Earlier this year, Hoboken mayor Dawn Zimmer rejected the pair out of concerns for quality of life – apparently, Carlo’s Bakery of Cake Boss fame has brought enough television-related buzz to the town – and many expected Jersey City to do the same.
But Mayor Healy argued that any publicity is good publicity. “My view is that the more people see anything about Jersey City and see what we have here in Jersey City, the better it is for our city,” he said in a television interview.
The same could be said, perhaps, for just about any neighborhood featured in a reality show, no matter how notorious.
Seaside Realty, a brokerage firm in Seaside Heights, New Jersey, uses the town’s connection to Jersey Shore as a marketing tool.
Mike Loundy, a broker at the firm (pictured above with the cast of Jersey Shore), helped MTV secure the beach house where the series was filmed, and now rents out the six-bedroom bungalow for sweet 16s, birthday parties, and other events. The house, which is featured prominently on the firm’s website and Facebook page, rents for $2,500 a night.
Often, he said, young fans of Jersey Shore convince their parents to book family vacations in Seaside Heights. “You usually vacation where your kids want to go,” said Loundy, who was also involved with Snooki’s Jersey City spinoff. “We end up renting properties in area, and people want to be near the [Jersey Shore] home.”
Currently, Loundy’s summer listings include a three-bedroom, $12,000-a-week house two blocks from the beach, and a two-bedroom luxury condo one block from the boardwalk renting for $9,000 a week.
With rental units in the town in high demand, houses have increased in value since Jersey Shore came on the air. “We feel very fortunate,” Loundy said. “While other towns around us are struggling, we’re doing well.”
Of course, notoriety doesn’t always translate directly to sales, especially in celebrity-packed sections of Manhattan. “It might draw traffic to a neighborhood, it might draw income. But if I mention it, clients might roll their eyes,” said Harold Kobner, a broker at Argo Residential.
When showing units in SoHo, where he often has listings, Kobner keeps quiet about the Kardashians, whose neighborhood clothing shop, Dash, was featured on the series Kourtney & Kim Take New York. “I’m not big on negative publicity. It’s not a bragging point,” he said.

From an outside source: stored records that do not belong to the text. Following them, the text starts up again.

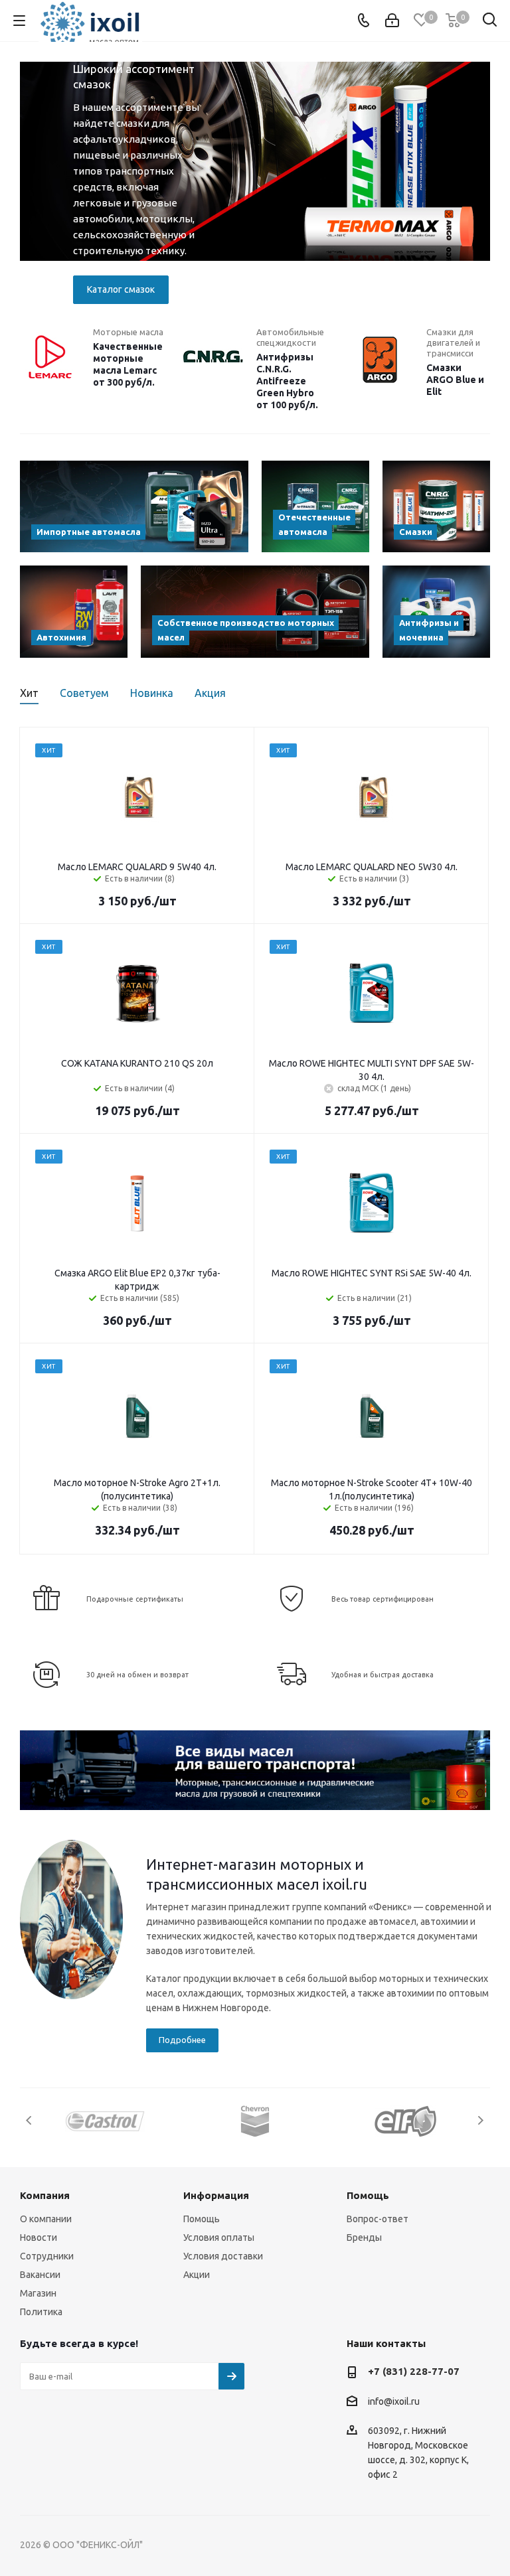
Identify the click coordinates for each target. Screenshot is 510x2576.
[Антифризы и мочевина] (436, 611)
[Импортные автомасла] (134, 506)
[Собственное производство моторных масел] (255, 611)
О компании (46, 2219)
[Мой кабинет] (392, 20)
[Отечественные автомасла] (315, 506)
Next (483, 184)
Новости (38, 2237)
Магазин (38, 2293)
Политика (41, 2312)
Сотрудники (47, 2256)
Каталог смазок (121, 289)
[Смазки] (436, 506)
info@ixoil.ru (394, 2401)
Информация (216, 2195)
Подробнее (182, 2039)
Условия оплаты (218, 2237)
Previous (27, 184)
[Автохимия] (74, 611)
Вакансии (40, 2274)
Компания (45, 2195)
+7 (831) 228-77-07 (414, 2371)
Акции (196, 2274)
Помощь (201, 2219)
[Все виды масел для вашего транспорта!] (255, 1770)
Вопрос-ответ (377, 2219)
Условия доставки (223, 2256)
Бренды (364, 2237)
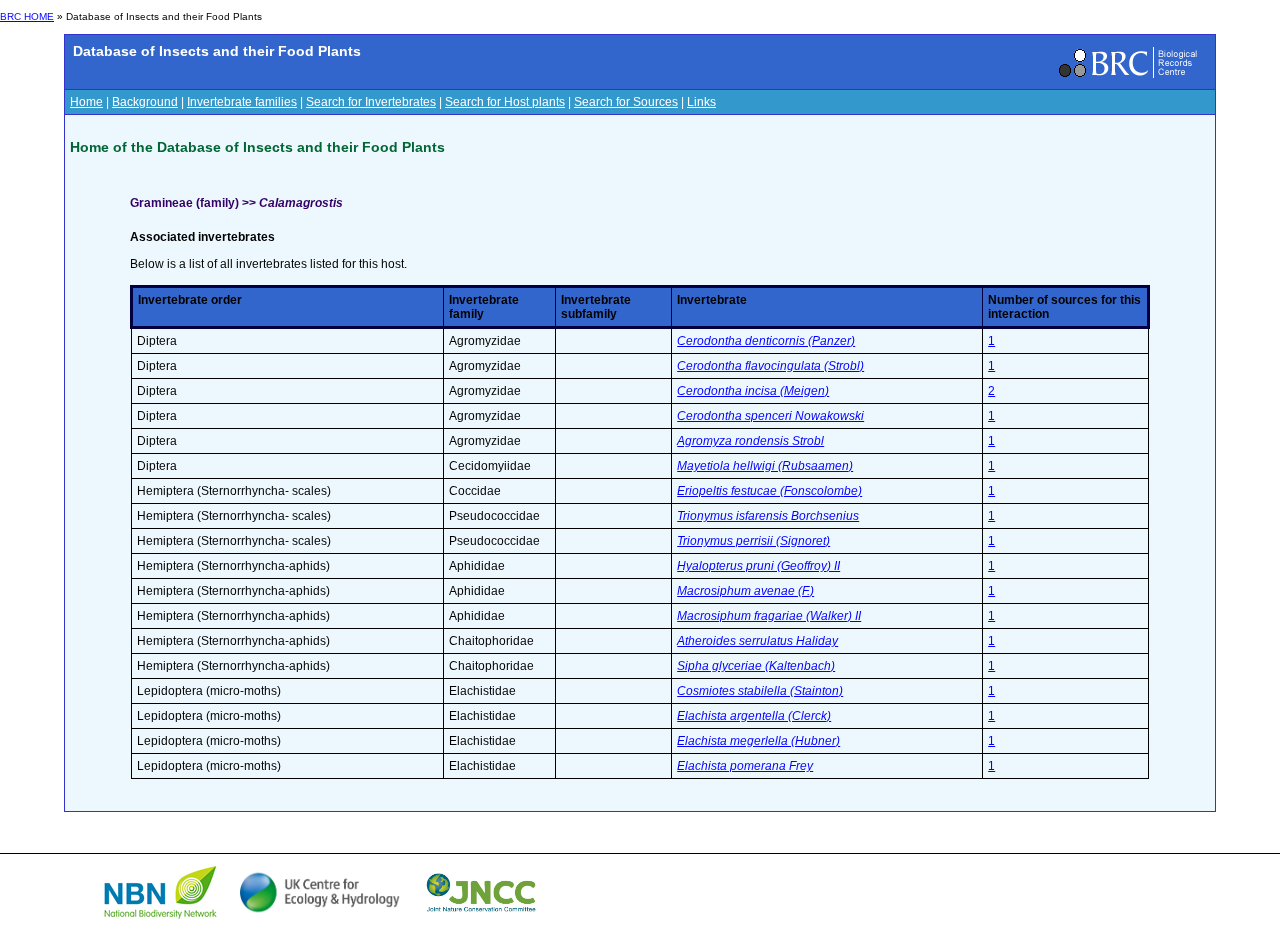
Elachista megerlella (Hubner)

During tours of apartments, Kobner only mentions camera crews if they’re known to disrupt pedestrian traffic on a certain block, or to boast that a critically-acclaimed show like 30 Rock has been filmed in a building’s lobby. (Kobner couldn’t disclose which property was the site of 30 Rock shoot, but said it was a rental building on the Upper West Side.)

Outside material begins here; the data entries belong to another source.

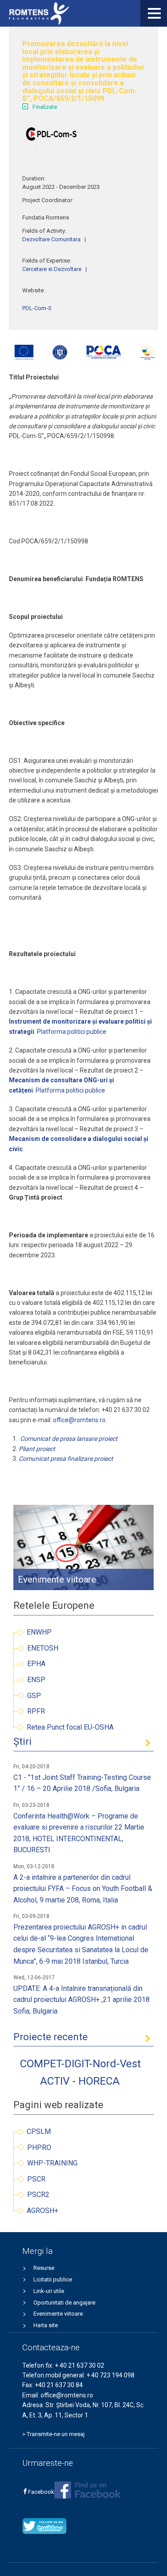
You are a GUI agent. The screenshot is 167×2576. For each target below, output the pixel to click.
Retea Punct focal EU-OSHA (70, 1727)
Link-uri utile (48, 2291)
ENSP (36, 1679)
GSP (34, 1695)
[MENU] (153, 13)
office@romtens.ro (79, 1420)
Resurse (43, 2268)
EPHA (36, 1663)
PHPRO (39, 2147)
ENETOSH (42, 1648)
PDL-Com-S (37, 308)
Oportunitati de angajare (64, 2302)
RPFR (36, 1711)
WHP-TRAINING (52, 2163)
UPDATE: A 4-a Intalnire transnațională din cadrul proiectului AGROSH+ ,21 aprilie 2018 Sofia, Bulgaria (81, 1999)
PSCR (36, 2179)
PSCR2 (38, 2194)
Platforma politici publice (71, 1031)
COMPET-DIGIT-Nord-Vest (80, 2064)
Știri (22, 1741)
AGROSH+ (42, 2210)
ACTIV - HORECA (80, 2081)
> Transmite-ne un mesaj (53, 2434)
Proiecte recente (50, 2036)
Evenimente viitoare (58, 2313)
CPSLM (39, 2131)
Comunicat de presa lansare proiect (69, 1438)
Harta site (45, 2325)
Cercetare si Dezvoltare (51, 269)
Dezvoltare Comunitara (51, 239)
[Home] (39, 13)
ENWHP (39, 1632)
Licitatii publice (52, 2279)
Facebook (41, 2491)
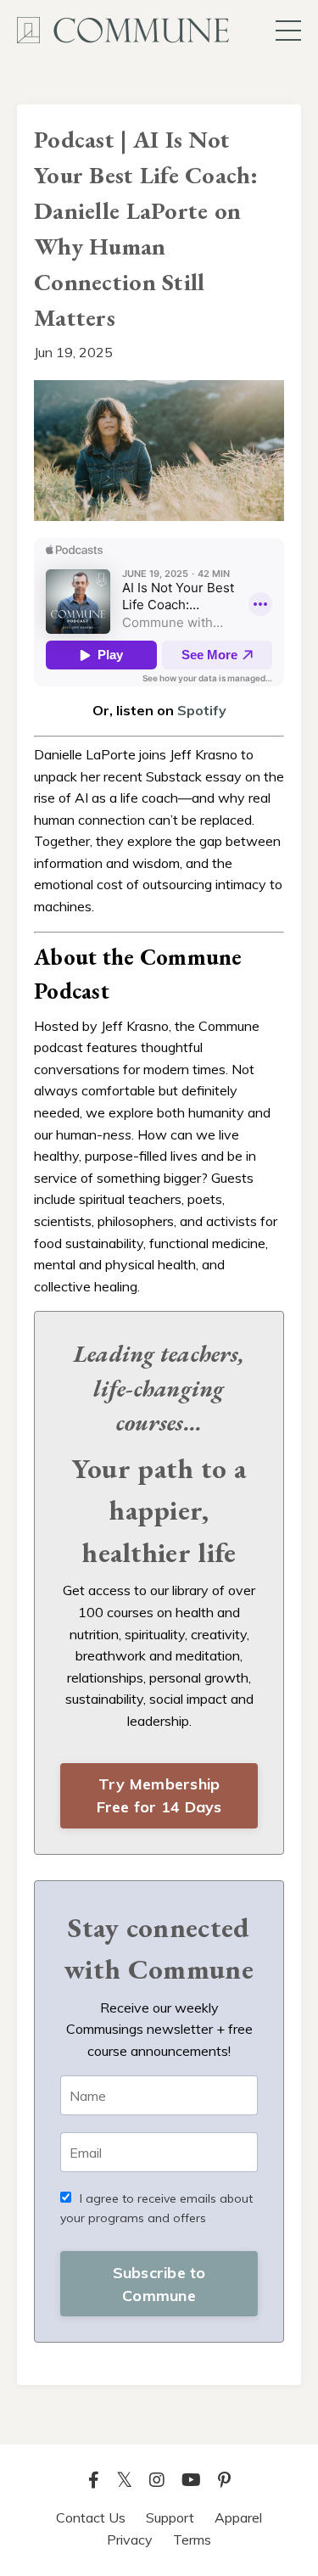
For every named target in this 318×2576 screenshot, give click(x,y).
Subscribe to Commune (159, 2284)
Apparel (238, 2517)
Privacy (130, 2539)
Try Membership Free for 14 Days (159, 1795)
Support (170, 2517)
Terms (192, 2539)
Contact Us (91, 2517)
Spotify (201, 710)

Despite the promise of glamour, the presence of television personalities in or near an apartment building can be a deal breaker for jaded Manhattanites.

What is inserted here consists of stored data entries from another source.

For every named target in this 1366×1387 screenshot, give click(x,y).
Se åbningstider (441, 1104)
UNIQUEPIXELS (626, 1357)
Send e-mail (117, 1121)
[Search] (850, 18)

“Usually in rental buildings, you get remarks like, ‘that’s nice, but is it going to affect me going to work in the morning?’” Kobner said. “People want a place where they’re going to relax.”
Clients interested in purchasing co-ops have little to worry about when it comes to making their way home past film crews and paparazzi. “Co-ops don’t want high profile people in them, they don’t want a media circus in front of the building,” Kobner explained.
Even celebrities, at least the kind not seeking 24-hour attention, tend to hunt for apartments where they can keep a low profile, in quiet enclaves like TriBeCa.
Over in Jersey City, where camera crews are a rare sight and the gentrification process is still ongoing, Sawyer Smith, director of sales at Silverman, the development firm that has transformed a number of industrial properties in Jersey City into condos, thinks the Grove Street area has nothing to lose with being in the spotlight.
“I don’t think it hurts. It’s kind of fun,” said Smith, who owns the Beachwood Cafe on Grove Street, across the street from Snooki’s firehouse, and is overseeing sales at Hamilton Square, a condo development not too far from Buddy “Cake Boss” Valastro’s new factory in Jersey City . “If anything the show is going to be good for getting people out here.”